* Exercise:
Your task is to find every line in the records that holds the string "computer" and copy it.

*** Begin section ***

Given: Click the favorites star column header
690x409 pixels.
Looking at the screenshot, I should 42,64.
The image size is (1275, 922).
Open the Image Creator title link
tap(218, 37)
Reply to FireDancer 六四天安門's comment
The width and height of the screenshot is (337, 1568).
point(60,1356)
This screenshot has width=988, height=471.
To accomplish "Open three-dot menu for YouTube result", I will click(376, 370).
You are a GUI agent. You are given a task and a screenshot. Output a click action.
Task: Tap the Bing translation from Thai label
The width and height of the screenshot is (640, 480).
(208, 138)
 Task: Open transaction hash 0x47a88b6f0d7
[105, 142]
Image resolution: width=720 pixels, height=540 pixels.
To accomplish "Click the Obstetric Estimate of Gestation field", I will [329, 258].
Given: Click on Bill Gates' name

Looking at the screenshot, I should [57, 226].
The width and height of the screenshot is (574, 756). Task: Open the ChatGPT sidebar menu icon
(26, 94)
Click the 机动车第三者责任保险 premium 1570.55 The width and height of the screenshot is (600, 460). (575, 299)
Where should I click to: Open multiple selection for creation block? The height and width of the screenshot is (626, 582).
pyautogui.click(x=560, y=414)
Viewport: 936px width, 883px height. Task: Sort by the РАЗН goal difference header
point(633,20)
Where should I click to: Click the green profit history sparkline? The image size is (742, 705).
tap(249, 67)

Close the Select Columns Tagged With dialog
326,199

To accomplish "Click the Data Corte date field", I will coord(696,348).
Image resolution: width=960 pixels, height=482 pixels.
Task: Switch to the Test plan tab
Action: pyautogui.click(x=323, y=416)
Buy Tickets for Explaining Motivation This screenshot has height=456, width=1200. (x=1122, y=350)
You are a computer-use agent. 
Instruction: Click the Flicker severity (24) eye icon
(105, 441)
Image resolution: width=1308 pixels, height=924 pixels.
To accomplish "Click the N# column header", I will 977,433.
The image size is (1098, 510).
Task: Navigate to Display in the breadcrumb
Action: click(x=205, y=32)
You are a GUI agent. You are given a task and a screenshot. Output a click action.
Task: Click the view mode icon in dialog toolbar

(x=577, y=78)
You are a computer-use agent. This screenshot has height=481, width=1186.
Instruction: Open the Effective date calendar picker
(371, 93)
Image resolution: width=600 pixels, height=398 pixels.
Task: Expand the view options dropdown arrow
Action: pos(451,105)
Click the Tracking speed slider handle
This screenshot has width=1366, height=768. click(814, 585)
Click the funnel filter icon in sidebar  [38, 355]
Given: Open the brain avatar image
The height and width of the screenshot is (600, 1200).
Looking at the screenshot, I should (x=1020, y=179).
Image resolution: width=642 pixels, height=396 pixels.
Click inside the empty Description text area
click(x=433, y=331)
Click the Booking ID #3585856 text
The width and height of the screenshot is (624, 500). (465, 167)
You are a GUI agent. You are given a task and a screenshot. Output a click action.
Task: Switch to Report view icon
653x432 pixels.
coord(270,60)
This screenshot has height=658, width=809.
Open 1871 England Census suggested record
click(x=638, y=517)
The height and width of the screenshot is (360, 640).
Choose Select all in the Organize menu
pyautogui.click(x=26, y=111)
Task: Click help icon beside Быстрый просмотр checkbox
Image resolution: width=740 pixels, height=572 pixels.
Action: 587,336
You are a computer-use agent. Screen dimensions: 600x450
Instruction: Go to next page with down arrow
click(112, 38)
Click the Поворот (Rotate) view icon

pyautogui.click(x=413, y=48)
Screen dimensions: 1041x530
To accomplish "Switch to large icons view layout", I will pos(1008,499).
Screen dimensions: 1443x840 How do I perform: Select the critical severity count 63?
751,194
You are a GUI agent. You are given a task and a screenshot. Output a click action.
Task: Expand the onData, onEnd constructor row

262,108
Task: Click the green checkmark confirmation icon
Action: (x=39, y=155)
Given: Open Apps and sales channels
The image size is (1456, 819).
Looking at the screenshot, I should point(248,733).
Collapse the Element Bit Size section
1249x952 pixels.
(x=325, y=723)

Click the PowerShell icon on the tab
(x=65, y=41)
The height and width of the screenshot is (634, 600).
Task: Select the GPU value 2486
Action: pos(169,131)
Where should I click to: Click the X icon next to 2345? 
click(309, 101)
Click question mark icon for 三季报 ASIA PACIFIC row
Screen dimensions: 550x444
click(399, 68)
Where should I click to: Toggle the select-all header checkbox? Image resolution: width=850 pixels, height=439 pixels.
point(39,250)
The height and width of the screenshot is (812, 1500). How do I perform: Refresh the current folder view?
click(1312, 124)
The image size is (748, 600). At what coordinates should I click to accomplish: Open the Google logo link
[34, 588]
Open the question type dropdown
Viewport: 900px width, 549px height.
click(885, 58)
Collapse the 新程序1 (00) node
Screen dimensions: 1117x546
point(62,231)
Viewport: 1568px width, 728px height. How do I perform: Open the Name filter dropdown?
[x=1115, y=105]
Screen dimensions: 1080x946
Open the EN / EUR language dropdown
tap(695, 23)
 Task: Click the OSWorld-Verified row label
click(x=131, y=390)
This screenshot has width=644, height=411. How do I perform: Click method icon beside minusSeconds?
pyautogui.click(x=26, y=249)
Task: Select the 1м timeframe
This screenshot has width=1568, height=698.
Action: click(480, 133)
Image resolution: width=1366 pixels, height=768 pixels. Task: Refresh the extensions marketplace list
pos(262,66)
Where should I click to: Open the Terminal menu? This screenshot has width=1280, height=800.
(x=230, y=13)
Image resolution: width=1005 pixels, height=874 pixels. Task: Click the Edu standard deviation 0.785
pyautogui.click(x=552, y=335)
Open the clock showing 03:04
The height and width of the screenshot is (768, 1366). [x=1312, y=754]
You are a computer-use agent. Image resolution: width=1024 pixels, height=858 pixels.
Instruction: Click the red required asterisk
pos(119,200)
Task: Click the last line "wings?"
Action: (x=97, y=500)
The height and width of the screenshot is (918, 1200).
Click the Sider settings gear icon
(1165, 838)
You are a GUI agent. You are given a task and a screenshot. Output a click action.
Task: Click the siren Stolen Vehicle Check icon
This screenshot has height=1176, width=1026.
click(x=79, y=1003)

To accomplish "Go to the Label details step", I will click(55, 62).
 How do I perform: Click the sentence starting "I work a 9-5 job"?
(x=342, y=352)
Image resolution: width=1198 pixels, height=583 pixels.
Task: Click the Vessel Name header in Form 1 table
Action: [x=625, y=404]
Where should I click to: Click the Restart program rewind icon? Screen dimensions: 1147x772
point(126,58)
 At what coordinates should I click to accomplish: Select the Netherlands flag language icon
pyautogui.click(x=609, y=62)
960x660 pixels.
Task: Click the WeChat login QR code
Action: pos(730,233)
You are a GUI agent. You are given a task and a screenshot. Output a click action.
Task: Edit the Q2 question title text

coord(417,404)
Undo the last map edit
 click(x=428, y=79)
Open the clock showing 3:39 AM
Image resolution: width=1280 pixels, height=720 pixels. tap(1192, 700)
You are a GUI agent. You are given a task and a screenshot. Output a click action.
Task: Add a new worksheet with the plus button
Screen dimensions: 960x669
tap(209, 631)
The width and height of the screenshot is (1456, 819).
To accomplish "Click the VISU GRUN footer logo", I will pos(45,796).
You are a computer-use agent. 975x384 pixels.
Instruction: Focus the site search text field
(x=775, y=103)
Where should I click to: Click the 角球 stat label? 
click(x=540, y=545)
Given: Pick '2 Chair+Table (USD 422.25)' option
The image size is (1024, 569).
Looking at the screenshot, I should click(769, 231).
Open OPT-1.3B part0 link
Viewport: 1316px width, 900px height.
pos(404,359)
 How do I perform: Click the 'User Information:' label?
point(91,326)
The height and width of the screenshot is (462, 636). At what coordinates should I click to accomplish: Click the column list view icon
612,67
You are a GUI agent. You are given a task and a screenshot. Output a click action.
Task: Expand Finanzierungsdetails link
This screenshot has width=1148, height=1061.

*** End section ***

* Answer space:
You are a computer-use agent. 
You are a computer-use agent. This screenshot has height=481, width=1186.
You are a computer-use agent. Screen dimensions: 600x450
You are a computer-use agent. Image resolution: width=1024 pixels, height=858 pixels.
You are a computer-use agent. 975x384 pixels.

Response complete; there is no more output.